What is being asked
What you should give back is every line from the one containing "Given: Click the Karaoke online logo" through the last line of the records below, word for word and without pictures.

----- Data -----

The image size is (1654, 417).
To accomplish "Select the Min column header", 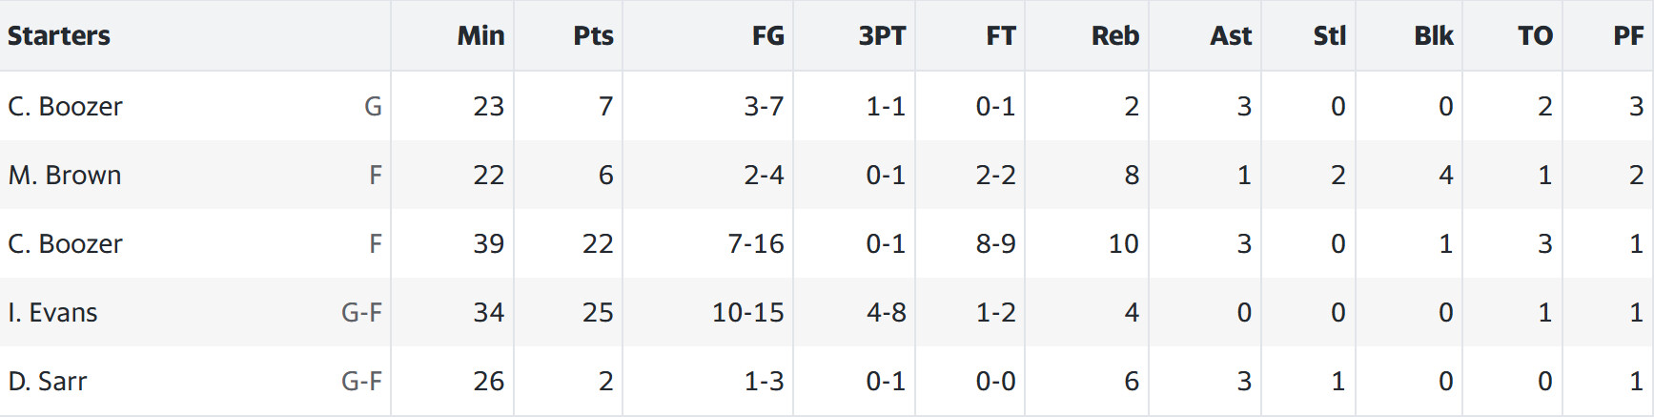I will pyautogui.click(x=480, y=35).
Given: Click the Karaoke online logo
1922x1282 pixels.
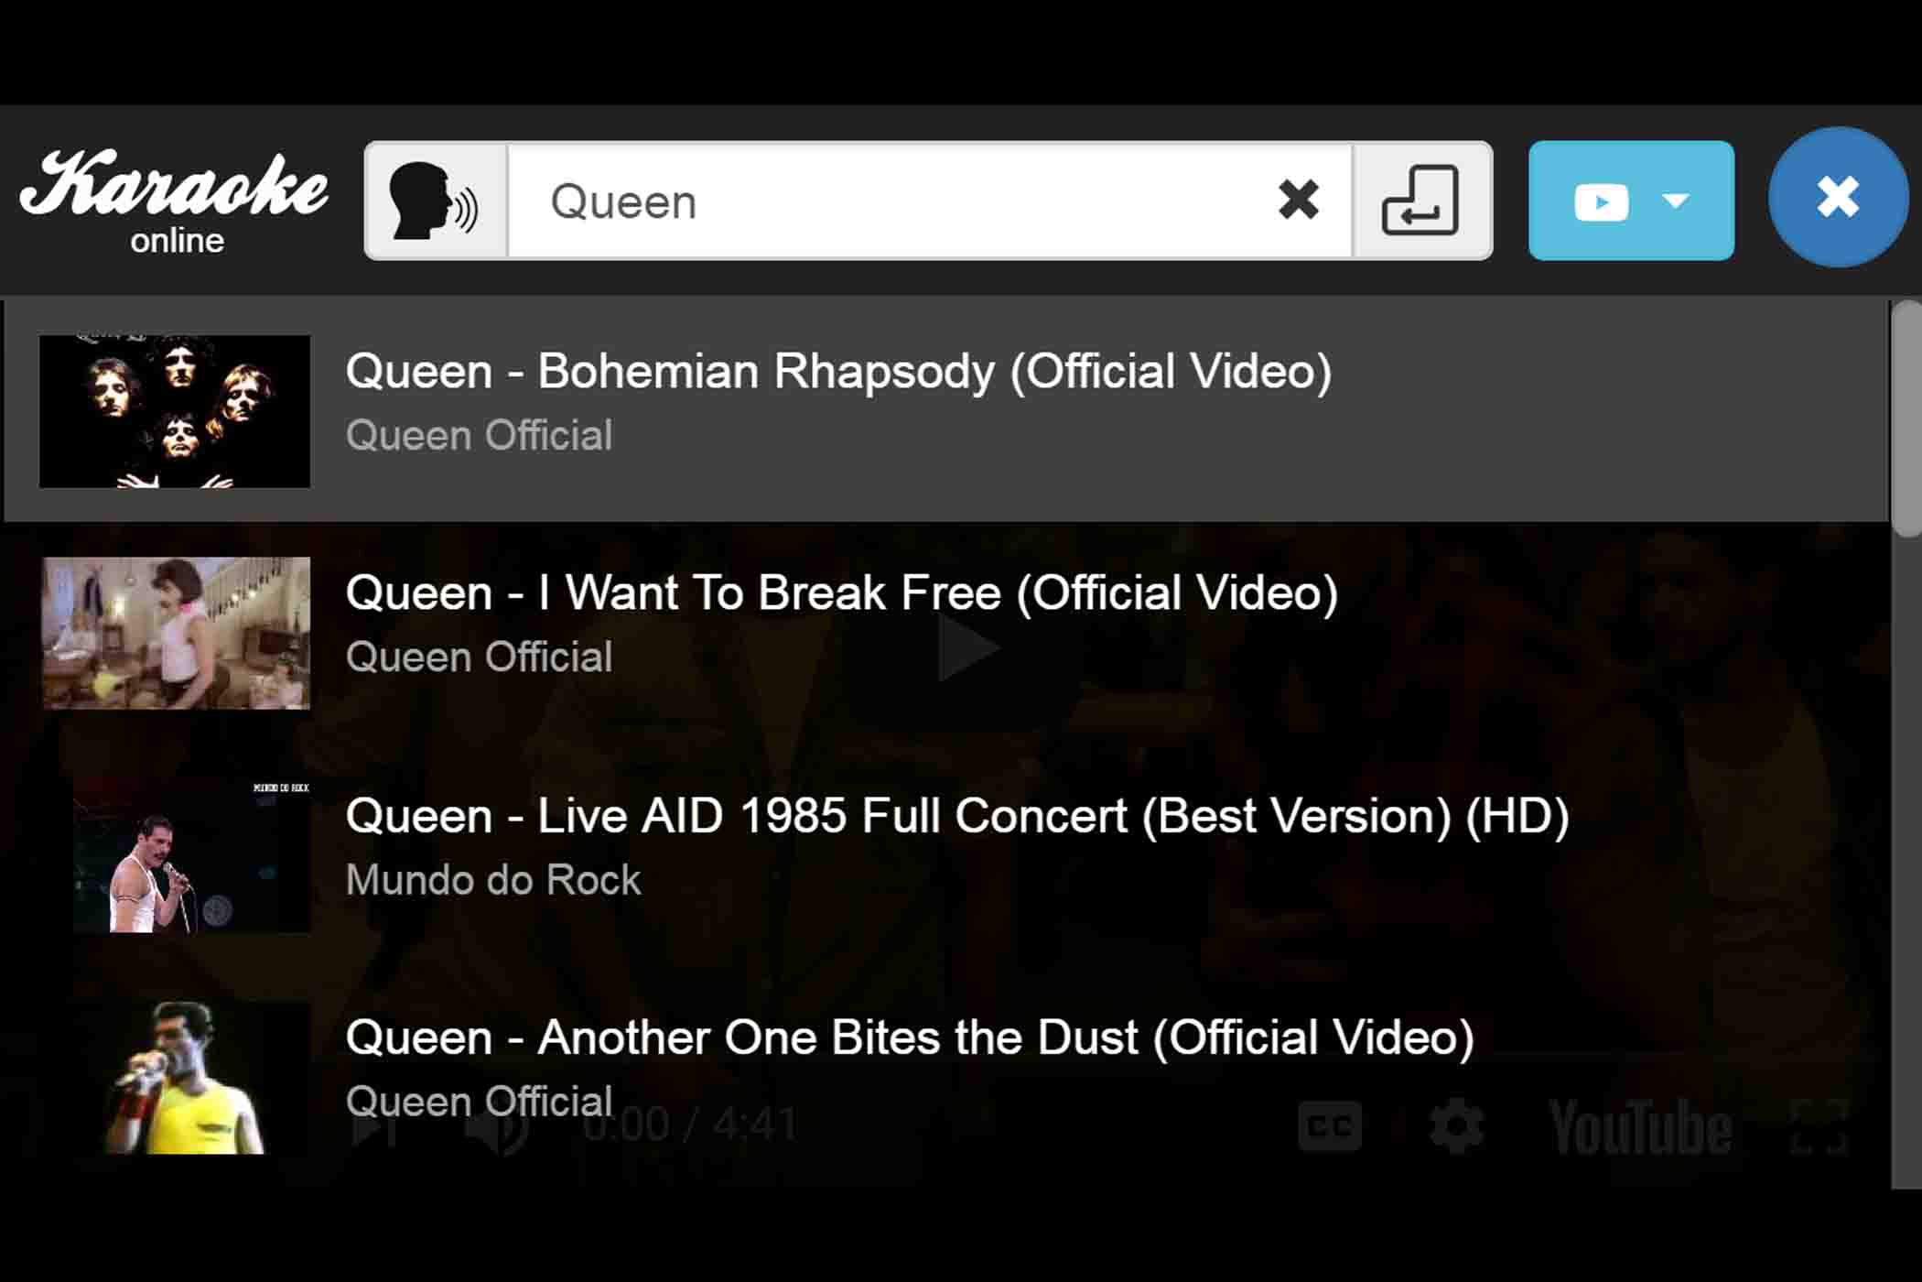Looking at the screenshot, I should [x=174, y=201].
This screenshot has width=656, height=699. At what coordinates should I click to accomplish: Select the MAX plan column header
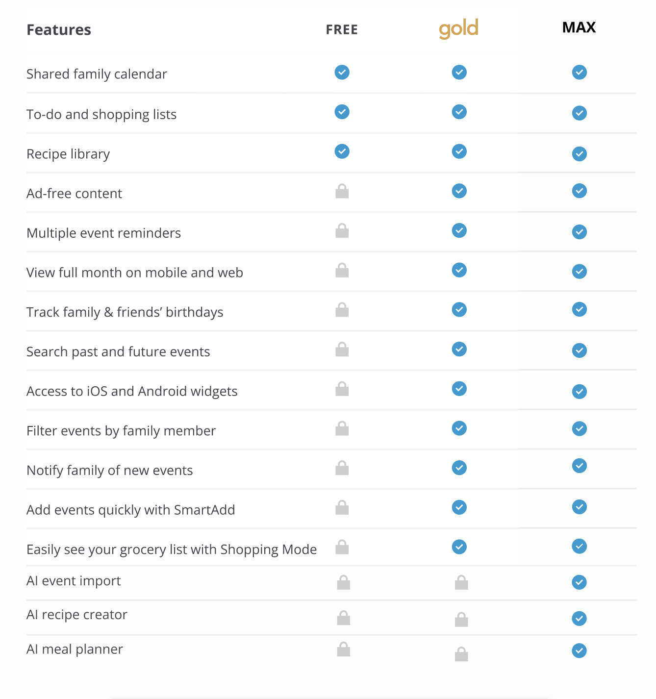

-----

Task response
Given: Click the Karaoke online logo
1922x1282 pixels.
Looking at the screenshot, I should [x=174, y=201].
This screenshot has width=656, height=699. At what coordinates should I click to accomplish: Select the MAX plan column header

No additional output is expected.